Observations on the Unmentionable Acts of g. bear haribo
From the co-respondence of C. B. Sammis, this Twenty-Ninth Day of June, Two Thousand and Nine:
To my colleagues at the Ministry of Gummi Studies:
First let it be known that, though the subject of this letter is most lascivious, I do not apologize for writing it. Those who are familiar with the corpus of publications under My Own Name are by necessity also familiar with the purpose of my life’s labors: to catalog thoroughly and without exception the behaviors of g. bear so that the public, yearning to hear of the wonders of our Science, may be edified and enlightened. It is noted among learned men that I do not shy away from any topic which advances the accomplishment of this ideology! This having been said I am sure that my closest friend, the gentleman-bastard A. W. Haasbeck (who is no doubt already in a drunkerous stupor even at this early time of postal delivery), will derive much puerile humor from the contents of my upcoming publication. Gentlemen, I present early notice of my findings so that Mr. Haasbeck’s head may be covered with a sack for some time following the release of this letter. It would not serve the interests of this Ministry to have him capering about and hooting lewdly, a situation which the following discovery is sure to provoke.

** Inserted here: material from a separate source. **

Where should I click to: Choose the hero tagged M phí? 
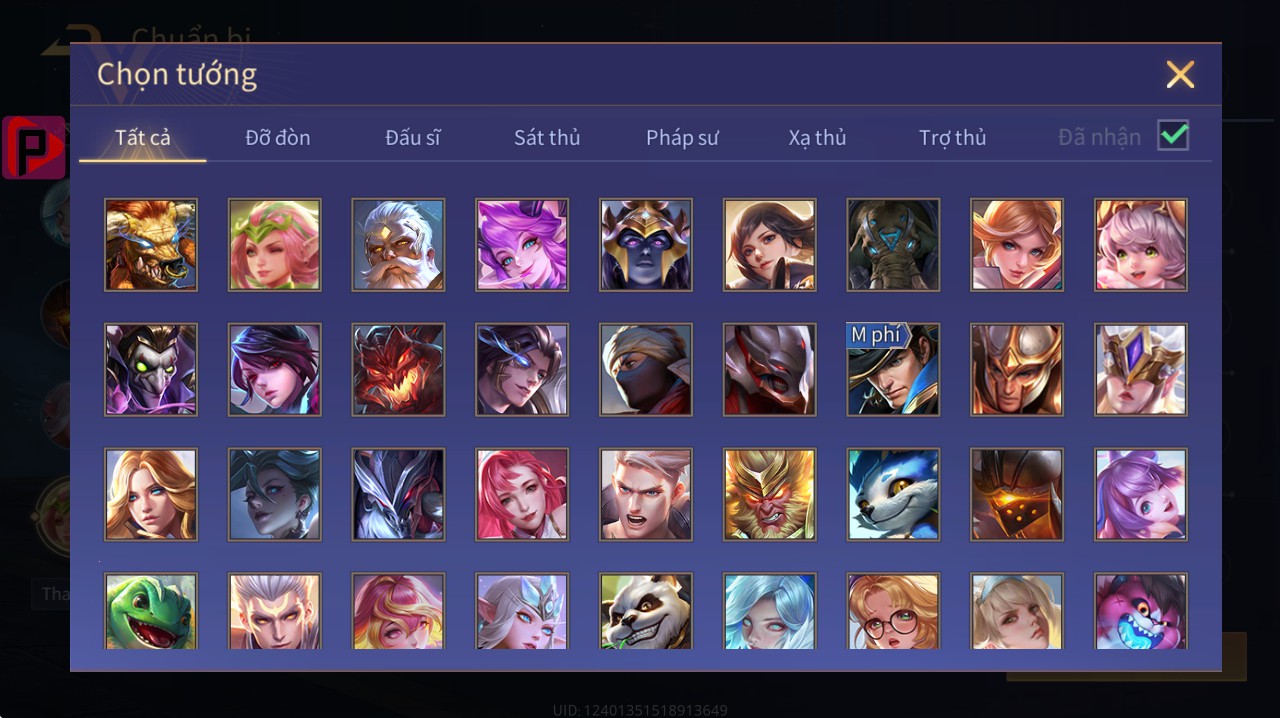coord(893,370)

Reproductive mechanisms of g. bear haribo
I recently accompanied the lovely C. A. Hansen on an expedition by motorcar to her own Ministry, located in a neighboring state. The purpose of the expedition was to increase and augment Ms. Hansen’s already vast knowledge of her Science, and I found myself wandering the paved streets for hours while this admirable goal was underway.Immersed in a work of literature, I found myself desirous of a coffeed beverage and so made my way to a store dedicated to the sale of foreign delicacies. The vendor of same, gibbering out of his mind with liberal notions on the nature of payment for services rendered, caused me to redouble my attentions toward the printed word. So vigorous was my reading that I scarcely noticed a collection of cylindrical casings enclosed within a glass container until I had almost passed them. It is indeed fortunate that the zeal of my research into the genera gummi has given me what the layman might call a “sixth sense,” for at the last moment I turned to examine the vessel with all the attention to detail known to exist in my publications.

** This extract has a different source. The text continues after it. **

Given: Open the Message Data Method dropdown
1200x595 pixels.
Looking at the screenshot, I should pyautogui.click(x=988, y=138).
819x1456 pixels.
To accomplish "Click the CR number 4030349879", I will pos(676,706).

I could not ascertain at once what lay before me; they appeared as shapeless discs no larger than the eye of a seeing-hound. A swift investigation revealed that the composition of these discs was the same as that of a g. bear species, specifically haribo! I abandoned my reading, paid the vendor for his wares - here I must request that the Ministry promptly investigate the man for Contra-band Sale of gummi, Disreputably Obtained - and sequestered myself and the curios in a private cubicle nearby.

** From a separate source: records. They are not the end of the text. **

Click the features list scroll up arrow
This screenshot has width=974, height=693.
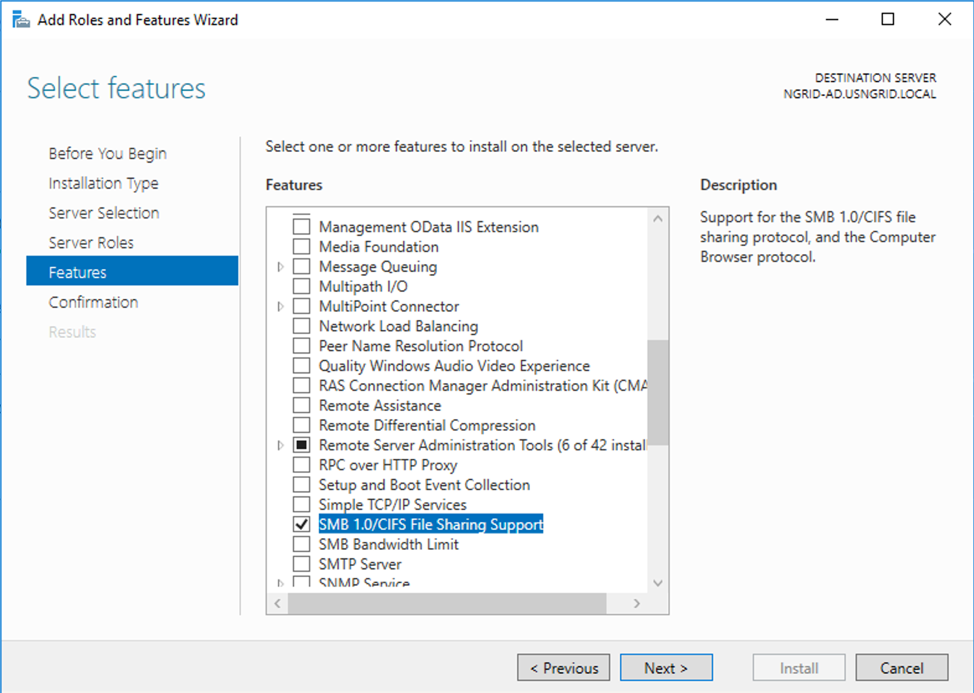click(658, 219)
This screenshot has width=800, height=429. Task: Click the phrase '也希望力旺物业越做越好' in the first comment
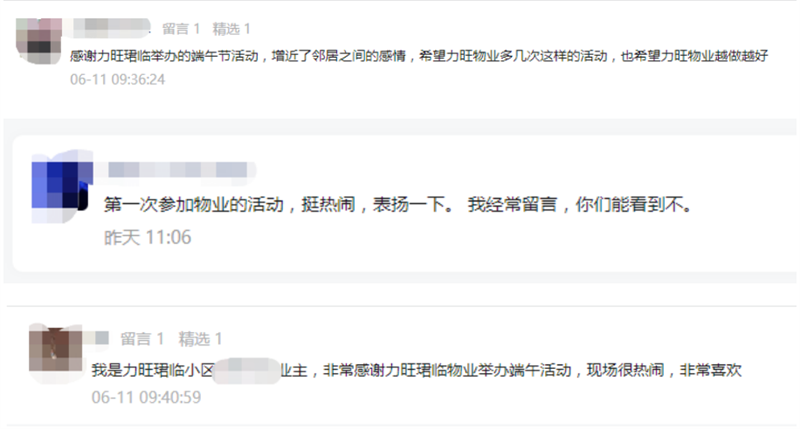pos(694,56)
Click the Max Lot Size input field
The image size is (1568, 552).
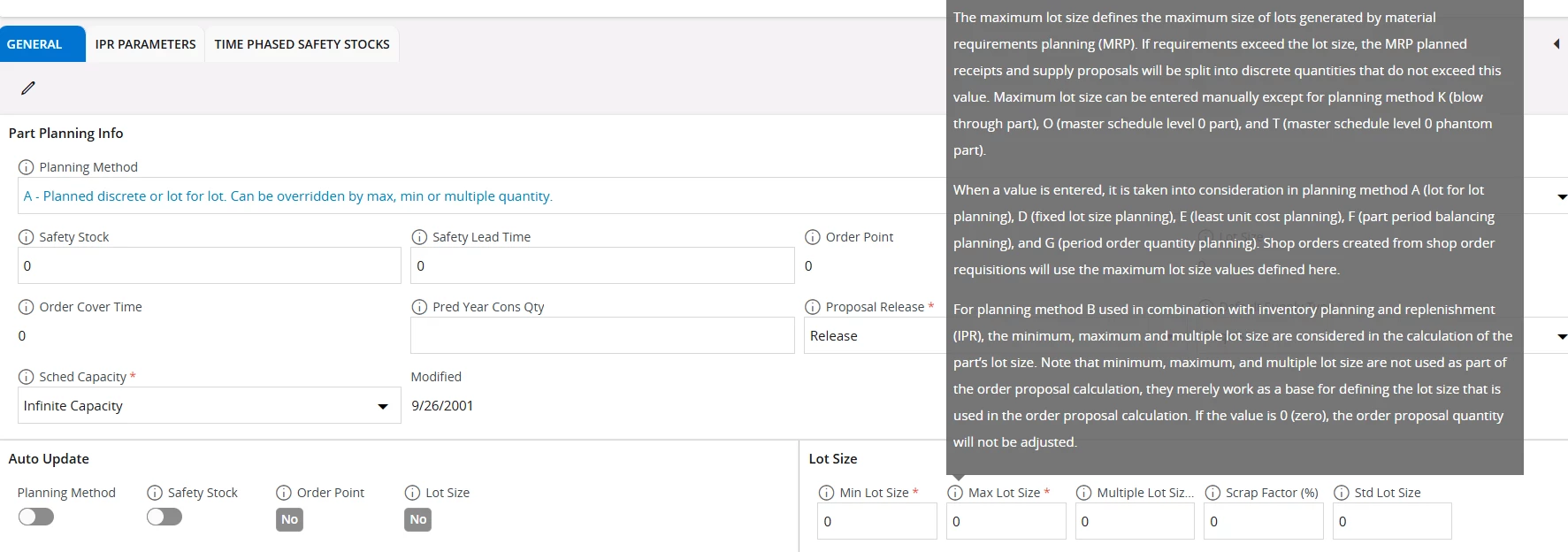(x=1006, y=521)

A photo-graph of the unfamiliar discs.It was not long before I began to consider that the discs represented a prototypical member of the g. bear species. Flustered though I was by the indecent path that my increasingly strong hunches were following and though my writing arm pains me still, I produced from memory a rough sketch of a haribo.
The sketch of haribo, included here for posterity.Examine the attached sketch, gentlemen, or retrieve a detailed lithograph from the archivists, and see here what I have seen - and do not look away or scrub at your eyes! - see that there are no re-productive ducts as exist in a red blooded beast. As the evidence of our own surveys proves that there are increasingly many members of the g. bear species, I am forced therefore to conclude and report that the mysterious discs are in fact eggs!
Rest assured that I stowed the vulgar drawing and disposed of the eggs before Ms. Hansen returned from her studies, lest her thoughts be made less than pure by the wanton depiction I was obliged to create. Let me forestall the objections of R. Y. Ginns, the government’s Chief Examiner of Gummi Propriety: yes, I was indeed obliged to create the enclosed sketch in pursuit of the truth! The subject of the research may not be the most chaste, but I maintain nothing less than utmost professionalism and exacting precision regarding the studies conducted under My Own Name.
And here’s my marque to prove it. Gentlemen, I remain:
C. B. Sammis



Most Honorable C B Sammis:
I remain, as before, concerned about the effect of your studies on your psyche. You are clearly obsessed with these strange beasts.
However, as the quality of your research remains superb, I can do nothing but express concerns whilst yet enjoying every new publication.